With the opening of the Sadiola mines there was massive destruction of the environment and the livelihood sources of the community by transnational mining corporations. Many families lost access to farmlands. Women who were originally economically active in farming, gold washing, market gardening etc became jobless because of loss of their lands to the mining company. Skilled labour migrated to work in the mines, which in turn led to a sharp rise in population, resulting in an overburdening of the already-limited social facilities.

Given the rise in population, the schools infrastructure and staff became unable to meet the demand for education. This led to school dropouts by pupils whose parents relocated but could not find schools for them to attend. Young women dropped out to serve as house help for the expatriate mining community.
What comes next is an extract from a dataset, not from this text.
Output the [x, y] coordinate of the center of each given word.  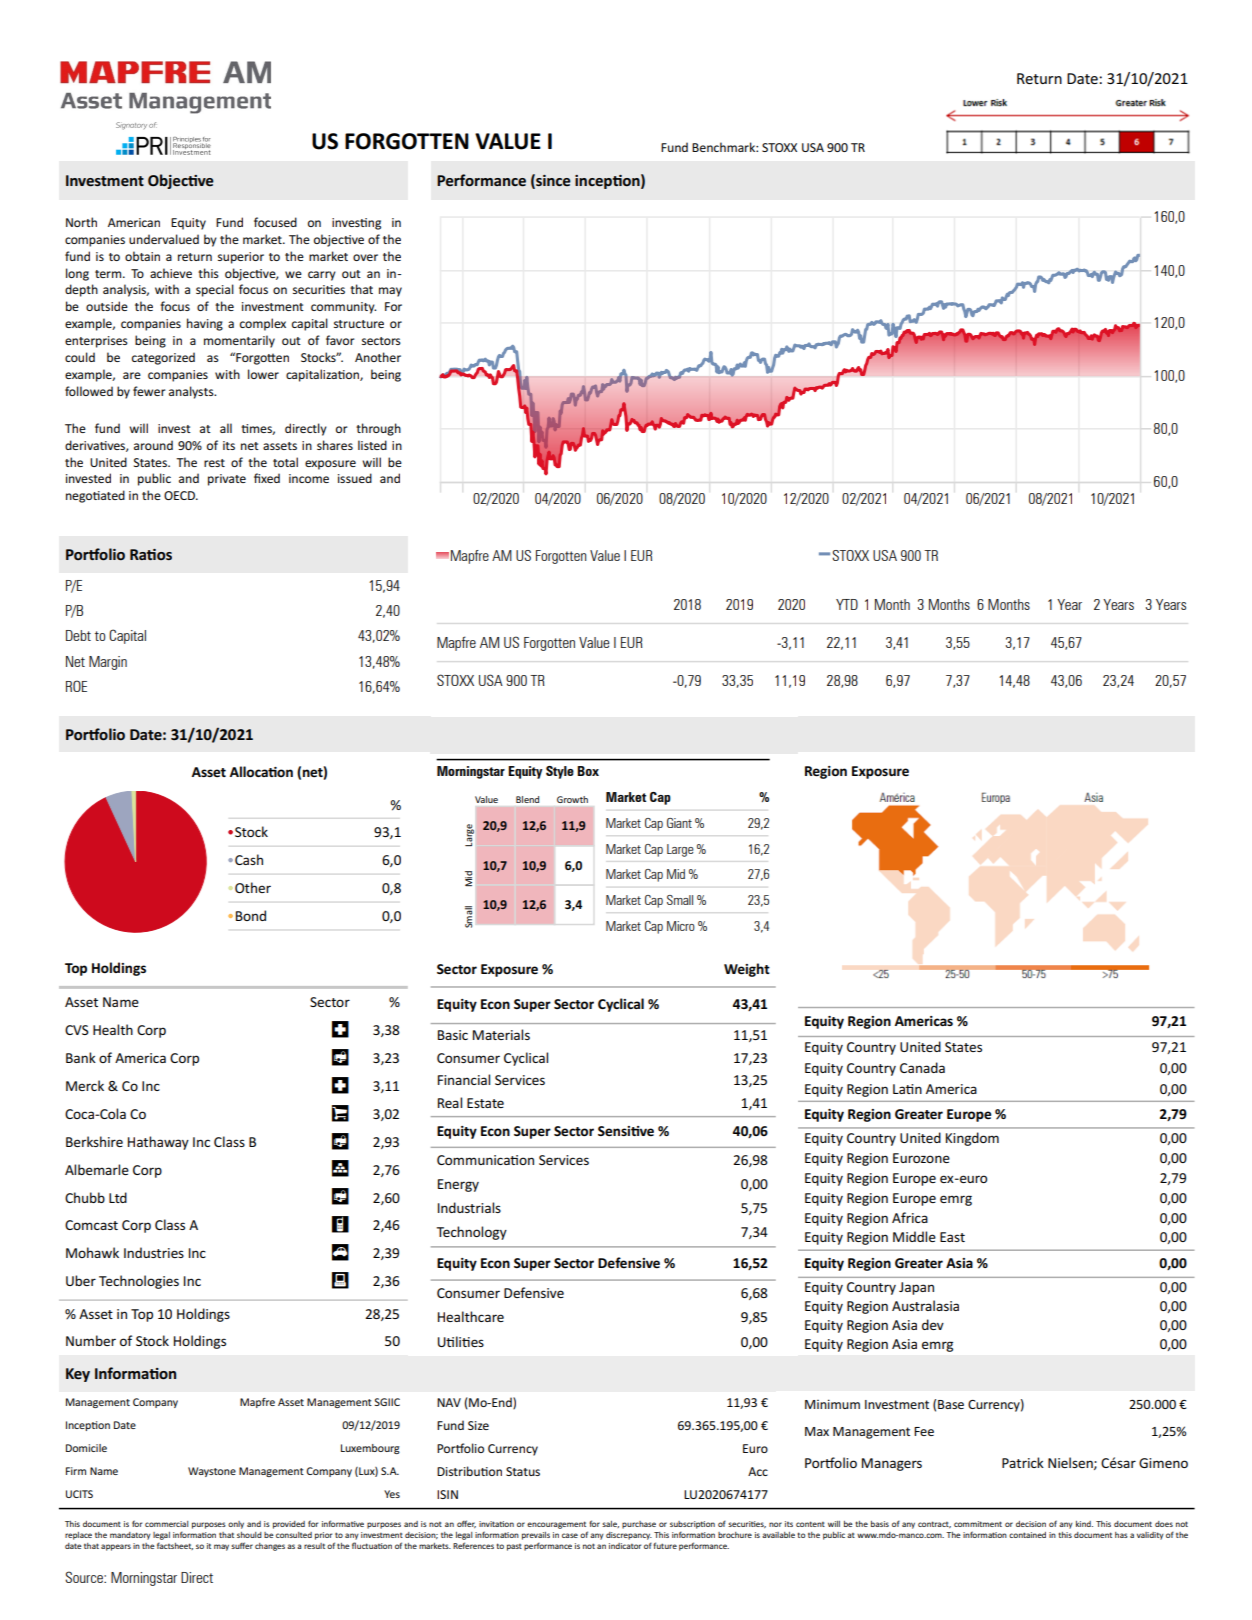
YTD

The Sadiola health district was originally built to cater for about 450 people. With increased population and spread of diseases, mainly respiratory due to the high level of dust circulation caused by mining activities, the health facilities also became incapable to cater for the needs of the total population.

The communities have also expressed dissatisfaction over compensation packages of the government and mining companies. The Chief of Farabacouta noted that the rice fields in Sadiola have been partly destroyed by roads and mining activities, hence rendering the activity unprofitable, but this was not taken into consideration during payment of compensation.
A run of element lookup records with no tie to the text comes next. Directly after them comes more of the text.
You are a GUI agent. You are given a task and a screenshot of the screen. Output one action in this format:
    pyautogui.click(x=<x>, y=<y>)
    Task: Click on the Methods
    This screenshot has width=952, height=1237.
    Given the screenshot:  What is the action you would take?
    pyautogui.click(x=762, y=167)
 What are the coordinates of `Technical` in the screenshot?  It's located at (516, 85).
In Tabacota a conflict between the community and the mining company arose when 14 cows died as a result of eating cyanide-contaminated food. The company refused to compensate for the loss of the cattle, the reason being that the pipe burst leading to the cyanide spill occurred long before the cattle were allegedly poisoned. The administrative authorities were unable to compel the mining company to compensate the community for the cattle loss.

There has been no effective framework or institution for dispute resolution. The communities have lost confidence in local authorities that have been mandated to settle disputes. Very little thought was given by decision-makers in Mali to address the conflicts that are inevitable with the introduction of any new project or scheme. Tension between the people and the community and the presence of immigrants from other neighbouring West African countries has made life difficult for the indigenous population. This has created deep mistrust between the community, the administration and the mining companies.

Mining is a unique activity which involves the depletion of non-replaceable resources. Like other extractive industry activities, mining, if not managed adequately, will result in wide differences in standards of living. The liberalisation of mining in the early 1990s in Mali has led to a weak state regulatory body, with implications of mining companies being left to their own benevolence to limit the hazardous effects of mining on the environment and the community.

The study carried out by TWN-Africa and GUAMINA in Sadiola shows a lack of goodwill on the part of SEMOS to limit the negative effects of its mineral exploration. Such a company should not be allowed to become essentially self-regulatory. Mali has to reclaim its policy and regulatory processes to equitably meet the needs of its citizens, especially those of the communities around the mine sites, to fully maximise the exploration of the minerals.